El fundador del Opus Dei decía que los frutos naturales del esfuerzo por sentirse hijos de Dios —los propósitos que queremos formular hoy para nuestra vida— son el amor a la contemplación y el espíritu de oración (cfr. Zac., XII, 10), el hambre y la sed de vida interior, la confianza filial en la paternal Providencia de Dios y una entrega serena y alegre a la divina Voluntad. Ese esfuerzo renovado debe convertirse también — traducido en la práctica— en un deseo ardiente y sincero, tierno y profundo a la vez, de imitar a Dios como hijos suyos queridísimos (cfr. Eph., V, 1) y de ordenar la propia vida plenamente y por entero a la santidad (cfr. Rom., VIII, 29), precisamente en el mundo y en la profesión propia de cada uno, a semejanza de Jesucristo.
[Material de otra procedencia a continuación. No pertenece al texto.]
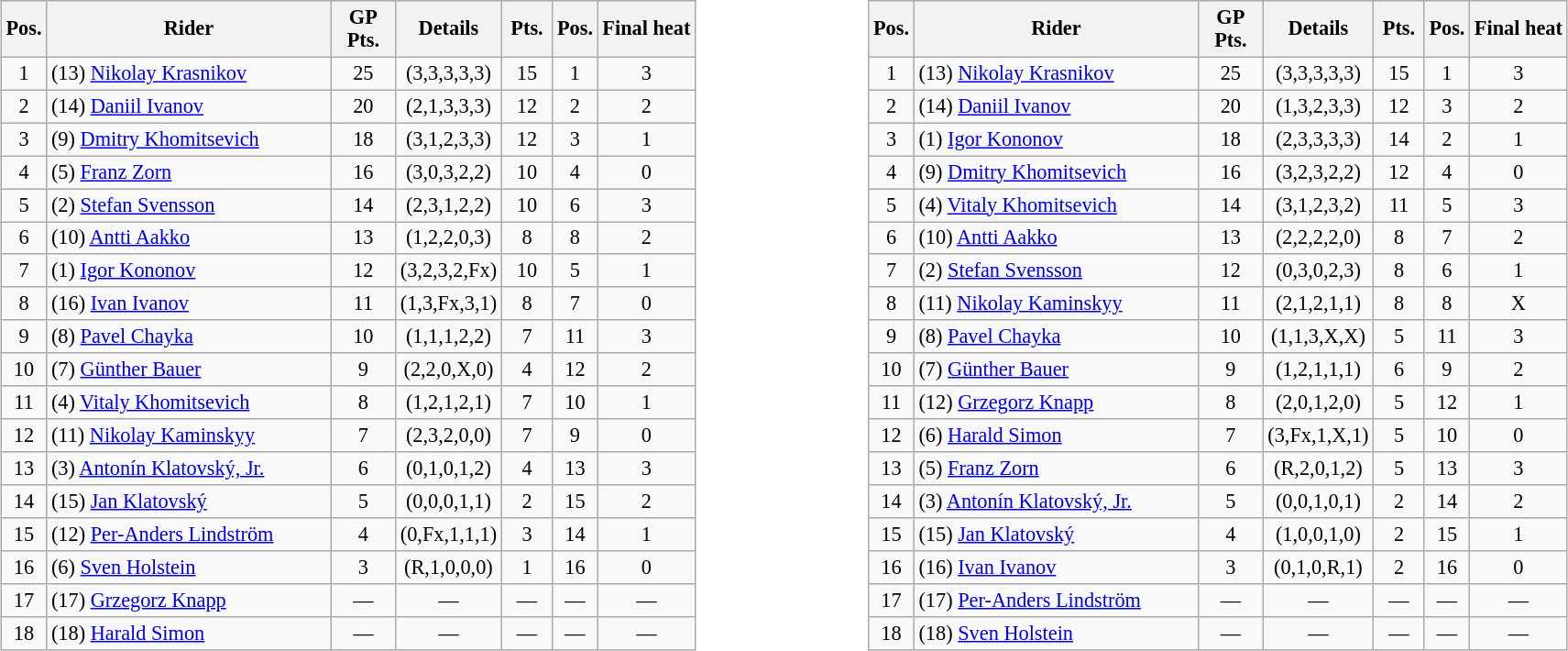
(6) Sven Holstein [189, 567]
(R,1,0,0,0) [449, 567]
(0,0,1,0,1) [1318, 501]
(1,2,2,0,3) [449, 238]
(1,1,3,X,X) [1318, 336]
(18) Sven Holstein [1056, 632]
(1,3,2,3,3) [1318, 106]
(0,1,0,1,2) [449, 468]
(12) Grzegorz Knapp [1056, 402]
(2,2,2,2,0) [1318, 238]
(3,Fx,1,X,1) [1318, 435]
(2,2,0,X,0) [449, 369]
(R,2,0,1,2) [1318, 468]
(1,2,1,1,1) [1318, 369]
(2,3,1,2,2) [449, 205]
(6) Harald Simon [1056, 435]
(3,2,3,2,2) [1318, 172]
(0,Fx,1,1,1) [449, 534]
(2,3,2,0,0) [449, 435]
(12) Per-Anders Lindström [189, 534]
(3,0,3,2,2) [449, 172]
(2,0,1,2,0) [1318, 402]
(17) Per-Anders Lindström [1056, 599]
(3,2,3,2,Fx) [449, 270]
(17) Grzegorz Knapp [189, 599]
(0,3,0,2,3) [1318, 270]
(2,1,3,3,3) [449, 106]
(3,1,2,3,2) [1318, 205]
(18) Harald Simon [189, 632]
(0,0,0,1,1) [449, 501]
(1,1,1,2,2) [449, 336]
X [1519, 303]
(1,3,Fx,3,1) [449, 303]
(2,3,3,3,3) [1318, 139]
(1,2,1,2,1) [449, 402]
(0,1,0,R,1) [1318, 567]
(2,1,2,1,1) [1318, 303]
(1,0,0,1,0) [1318, 534]
(3,1,2,3,3) [449, 139]
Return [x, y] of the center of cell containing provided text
Nuestra última consideración nos va a llevar de la paternidad divina a la maternidad mariana. Pero dejemos la palabra a San Luis María Grignion de Montfort, citado de nuevo por Sesé: "Dios Padre entregó su Unigénito al mundo solamente por medio de María (…) El mundo era indigno -dice San Agustín- de recibir al Hijo de Dios inmediatamente de manos del Padre, quien lo entregó a María para que el mundo lo recibiera por medio de Ella. Dios Hijo se hizo hombre para nuestra salvación, pero en María y por María. Dios Espíritu Santo formó a Jesucristo en María, pero después de haberle pedido su consentimiento por medio de uno de los primeros ministros de su corte".

Como consecuencia de esta consideración, en el amor maternal de María sentiremos y comprenderemos mejor, de forma viva y muy "humana", el amor paternal de Dios, del que ella participa de forma singular; y particularmente en sus manifestaciones "maternales". Como dice el mismo San Luis María Grignion de Montfort: "Esta Madre del Amor Hermoso quitará de tu corazón todo escrúpulo y temor servil desordenado y lo abrirá y ensanchará para correr por los mandamientos de su Hijo con la santa libertad de los hijos de Dios, y encender en el alma el amor puro, cuya tesorera Ella es. De modo que en tu comportamiento con el Dios-Caridad ya no te gobernarás -como hasta ahora- por temor, sino por amor puro. Lo mirarás como a tu Padre bondadoso, te afanarás por agradarle incesantemente y dialogarás con Él confidencialmente como un hijo con su cariñoso Padre. Si, por desgracia, llegaras a ofenderlo, te humillarás ahí mismo delante de Él, le pedirás perdón humildemente, tenderás hacia Él la mano con sencillez, te levantarás de nuevo amorosamente, sin turbación ni inquietud, y seguirás caminando hacia Él, sin descorazonarte".